Sunday, January 19, 2014

What's the fastest algorithm for sorting a linked list?

Merge sort is the best choice. At a first appearance, merge sort may be a good  selection since the middle element is required to subdivide the given list into 2 halves, but we can easily solve this problem by moving the nodes alternatively to 2 lists.

It is reasonable to expect that you cannot do any better than O(N log N) in running time, whenever we use comparison based sorts.

However, the interesting part is to investigate if you can sort it in-place, stably, and so on.

Auxiliary storage requirement is small and constant (i.e. a few variables within the sorting routine). Thanks to the inherently different behaviour of linked lists from arrays, this Mergesort implementation avoids the O(N) auxiliary storage cost normally associated with the algorithm.

It may be possible, depending on a number of factors, it may actually be faster to copy the list to an array and then use a Quicksort.
The reason this might be faster is that an array has much better cache performance than a linked list.

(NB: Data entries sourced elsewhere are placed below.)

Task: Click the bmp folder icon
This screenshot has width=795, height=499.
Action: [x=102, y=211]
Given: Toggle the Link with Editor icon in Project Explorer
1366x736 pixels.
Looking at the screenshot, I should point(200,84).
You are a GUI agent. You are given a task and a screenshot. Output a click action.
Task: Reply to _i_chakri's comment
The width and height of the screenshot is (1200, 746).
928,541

If the nodes in the list are dispersed in memory, you may be generating cache misses all over the place. Then again, if the array is large you will get cache misses anyway.
Mergesort parallelises better, so it may be a better choice if that is what you want. It is also much faster if you perform it directly on the linked list.
Since both algorithms run in O(n * log n), making an informed decision would involve profiling them both on the machine you would like to run them on.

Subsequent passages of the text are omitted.